**Trecho do documento**.
O universo e a ordenação da alma humana

Ao recordar como sua alma de menino foi se abrindo para a compreensão da ordem posta por Deus na criação, tendo o homem como seu elemento central, Dr. Plinio refuta a ideia — latente em muitas correntes de pensamento atual — do “universo fechado”, no qual o Criador não interviria, ausentando-se dele, quase como um estranho…

 

Em geral se toma contato nos cursos secundários com a ideia de que o universo no qual existe o planeta Terra em que vivemos, e os corpos celestes que gravitam em torno dele, é ordenado de modo a formar um todo. Essa noção é verdadeira.

Um erro freqüente: “o universo é fechado”

Porém, não raro se introduz um equívoco nessa concepção, ao se afirmar que esse todo é regido única e exclusivamente pelas leis da ciência, e quem as conhecesse, saberia tudo a respeito do universo. Ou seja, tratar-se-ia de um todo fechado, onde nunca penetra a influência nem a ação de seres extrínsecos — portanto, dos anjos e de Deus Nosso Senhor.

Segundo essa visão, o Altíssimo teria criado o universo, atirando-o depois no espaço, estabelecendo para ele determinadas leis. Deus foi o motor primeiro que fez com que todo o universo começasse a se mover, conforme a ordenação divina. Em seguida, o Criador se retira do panorama e não mais intervém. Cabe então às ciências descreverem as leis que Ele comunicou à criação.

**Lista de itens**.

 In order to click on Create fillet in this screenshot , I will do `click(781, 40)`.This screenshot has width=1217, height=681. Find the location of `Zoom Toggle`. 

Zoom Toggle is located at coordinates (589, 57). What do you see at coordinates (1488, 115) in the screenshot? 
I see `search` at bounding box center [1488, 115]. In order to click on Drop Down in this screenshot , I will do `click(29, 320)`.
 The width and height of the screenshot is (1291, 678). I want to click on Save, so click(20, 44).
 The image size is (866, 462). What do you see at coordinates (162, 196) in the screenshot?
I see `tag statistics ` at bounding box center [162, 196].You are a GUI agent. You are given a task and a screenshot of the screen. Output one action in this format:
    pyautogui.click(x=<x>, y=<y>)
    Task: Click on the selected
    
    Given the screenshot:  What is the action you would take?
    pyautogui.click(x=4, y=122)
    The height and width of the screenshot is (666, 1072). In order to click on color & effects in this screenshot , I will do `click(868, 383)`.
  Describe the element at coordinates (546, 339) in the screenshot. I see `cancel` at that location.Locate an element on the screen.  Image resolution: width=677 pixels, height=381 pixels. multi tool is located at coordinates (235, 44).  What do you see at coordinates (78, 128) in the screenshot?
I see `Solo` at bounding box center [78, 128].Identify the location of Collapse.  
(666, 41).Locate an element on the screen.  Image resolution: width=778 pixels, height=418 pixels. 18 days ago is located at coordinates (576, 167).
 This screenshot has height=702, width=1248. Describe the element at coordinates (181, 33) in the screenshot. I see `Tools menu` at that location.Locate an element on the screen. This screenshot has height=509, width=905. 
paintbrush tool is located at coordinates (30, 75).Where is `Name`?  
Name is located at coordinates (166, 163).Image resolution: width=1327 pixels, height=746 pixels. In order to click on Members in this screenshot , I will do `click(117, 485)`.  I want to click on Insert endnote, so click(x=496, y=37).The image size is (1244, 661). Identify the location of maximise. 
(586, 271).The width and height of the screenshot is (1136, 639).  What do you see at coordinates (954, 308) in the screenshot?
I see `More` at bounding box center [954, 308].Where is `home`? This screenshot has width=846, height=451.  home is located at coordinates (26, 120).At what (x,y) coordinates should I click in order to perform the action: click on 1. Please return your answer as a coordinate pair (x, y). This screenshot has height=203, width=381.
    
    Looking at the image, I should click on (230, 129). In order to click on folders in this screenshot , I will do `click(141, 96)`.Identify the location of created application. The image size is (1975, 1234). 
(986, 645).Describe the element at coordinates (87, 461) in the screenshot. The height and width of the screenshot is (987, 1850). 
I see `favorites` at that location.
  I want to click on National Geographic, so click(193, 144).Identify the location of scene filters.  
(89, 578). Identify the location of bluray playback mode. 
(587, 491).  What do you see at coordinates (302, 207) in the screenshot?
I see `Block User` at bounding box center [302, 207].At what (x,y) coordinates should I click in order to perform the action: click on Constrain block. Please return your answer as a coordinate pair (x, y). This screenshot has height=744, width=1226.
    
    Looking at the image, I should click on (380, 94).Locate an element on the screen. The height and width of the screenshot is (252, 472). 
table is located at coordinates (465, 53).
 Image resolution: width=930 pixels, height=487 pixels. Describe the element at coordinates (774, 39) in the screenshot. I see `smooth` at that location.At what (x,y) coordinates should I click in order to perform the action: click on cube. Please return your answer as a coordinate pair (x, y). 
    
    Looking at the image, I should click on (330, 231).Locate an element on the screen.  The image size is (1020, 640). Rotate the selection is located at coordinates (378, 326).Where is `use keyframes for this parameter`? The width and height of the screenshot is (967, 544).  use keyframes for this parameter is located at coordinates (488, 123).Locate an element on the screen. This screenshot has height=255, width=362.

**Pedido 1**.
Segundo o trecho do documento, em que etapa dos estudos geralmente se toma contato com a ideia de que o universo é ordenado de modo a formar um todo?
**Pedido 2**.
Transcreva, por favor, a parte do trecho do documento que vai de "Segundo essa visão, o" até "comunicou à criação.", inclusive.

**Resposta completa 1**.
Nos cursos secundários.

**Resposta completa 2**.
Segundo essa visão, o Altíssimo teria criado o universo, atirando-o depois no espaço, estabelecendo para ele determinadas leis. Deus foi o motor primeiro que fez com que todo o universo começasse a se mover, conforme a ordenação divina. Em seguida, o Criador se retira do panorama e não mais intervém. Cabe então às ciências descreverem as leis que Ele comunicou à criação.